Word and element location data:
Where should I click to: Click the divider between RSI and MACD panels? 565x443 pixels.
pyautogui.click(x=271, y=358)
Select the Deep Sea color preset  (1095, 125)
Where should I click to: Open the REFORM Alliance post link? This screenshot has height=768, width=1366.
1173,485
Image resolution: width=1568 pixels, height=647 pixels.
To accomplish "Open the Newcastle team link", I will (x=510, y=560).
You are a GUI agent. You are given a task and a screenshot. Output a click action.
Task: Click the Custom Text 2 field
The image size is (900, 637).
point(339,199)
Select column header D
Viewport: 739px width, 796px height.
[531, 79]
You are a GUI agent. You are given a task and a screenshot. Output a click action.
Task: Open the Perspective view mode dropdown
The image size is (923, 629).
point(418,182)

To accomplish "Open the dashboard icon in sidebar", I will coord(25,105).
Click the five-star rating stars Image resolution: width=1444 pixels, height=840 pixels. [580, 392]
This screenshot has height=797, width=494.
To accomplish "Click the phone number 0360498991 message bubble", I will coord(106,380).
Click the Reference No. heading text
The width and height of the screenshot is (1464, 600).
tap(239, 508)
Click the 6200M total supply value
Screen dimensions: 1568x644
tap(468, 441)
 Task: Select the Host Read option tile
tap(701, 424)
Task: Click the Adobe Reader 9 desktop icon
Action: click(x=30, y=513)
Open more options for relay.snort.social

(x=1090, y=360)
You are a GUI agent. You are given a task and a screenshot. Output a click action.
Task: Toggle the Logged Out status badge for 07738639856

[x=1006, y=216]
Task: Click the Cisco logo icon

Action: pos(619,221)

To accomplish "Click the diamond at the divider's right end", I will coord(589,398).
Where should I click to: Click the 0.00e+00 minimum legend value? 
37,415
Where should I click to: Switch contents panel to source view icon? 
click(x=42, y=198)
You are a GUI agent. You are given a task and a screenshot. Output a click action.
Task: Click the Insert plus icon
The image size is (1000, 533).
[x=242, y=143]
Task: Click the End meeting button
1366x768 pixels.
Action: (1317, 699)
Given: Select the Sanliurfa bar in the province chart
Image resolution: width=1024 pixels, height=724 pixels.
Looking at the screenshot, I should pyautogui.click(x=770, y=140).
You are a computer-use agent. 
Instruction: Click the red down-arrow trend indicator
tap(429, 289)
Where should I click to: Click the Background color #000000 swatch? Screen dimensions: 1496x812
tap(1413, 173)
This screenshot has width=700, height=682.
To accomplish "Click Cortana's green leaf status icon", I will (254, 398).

WORK TO DO: Reproduce all of the lines above without changing a single character.

TASK OUTPUT:
Where should I click to: Click the divider between RSI and MACD panels? 565x443 pixels.
pyautogui.click(x=271, y=358)
Select the Deep Sea color preset  (1095, 125)
Where should I click to: Open the REFORM Alliance post link? This screenshot has height=768, width=1366.
1173,485
Image resolution: width=1568 pixels, height=647 pixels.
To accomplish "Open the Newcastle team link", I will (x=510, y=560).
You are a GUI agent. You are given a task and a screenshot. Output a click action.
Task: Click the Custom Text 2 field
The image size is (900, 637).
point(339,199)
Select column header D
Viewport: 739px width, 796px height.
[531, 79]
You are a GUI agent. You are given a task and a screenshot. Output a click action.
Task: Open the Perspective view mode dropdown
The image size is (923, 629).
point(418,182)

To accomplish "Open the dashboard icon in sidebar", I will coord(25,105).
Click the five-star rating stars Image resolution: width=1444 pixels, height=840 pixels. [580, 392]
This screenshot has height=797, width=494.
To accomplish "Click the phone number 0360498991 message bubble", I will coord(106,380).
Click the Reference No. heading text
The width and height of the screenshot is (1464, 600).
tap(239, 508)
Click the 6200M total supply value
Screen dimensions: 1568x644
tap(468, 441)
 Task: Select the Host Read option tile
tap(701, 424)
Task: Click the Adobe Reader 9 desktop icon
Action: click(x=30, y=513)
Open more options for relay.snort.social

(x=1090, y=360)
You are a GUI agent. You are given a task and a screenshot. Output a click action.
Task: Toggle the Logged Out status badge for 07738639856

[x=1006, y=216]
Task: Click the Cisco logo icon

Action: pos(619,221)

To accomplish "Click the diamond at the divider's right end", I will coord(589,398).
Where should I click to: Click the 0.00e+00 minimum legend value? 
37,415
Where should I click to: Switch contents panel to source view icon? 
click(x=42, y=198)
You are a GUI agent. You are given a task and a screenshot. Output a click action.
Task: Click the Insert plus icon
The image size is (1000, 533).
[x=242, y=143]
Task: Click the End meeting button
1366x768 pixels.
Action: (1317, 699)
Given: Select the Sanliurfa bar in the province chart
Image resolution: width=1024 pixels, height=724 pixels.
Looking at the screenshot, I should pyautogui.click(x=770, y=140).
You are a computer-use agent. 
Instruction: Click the red down-arrow trend indicator
tap(429, 289)
Where should I click to: Click the Background color #000000 swatch? Screen dimensions: 1496x812
tap(1413, 173)
This screenshot has width=700, height=682.
To accomplish "Click Cortana's green leaf status icon", I will (254, 398).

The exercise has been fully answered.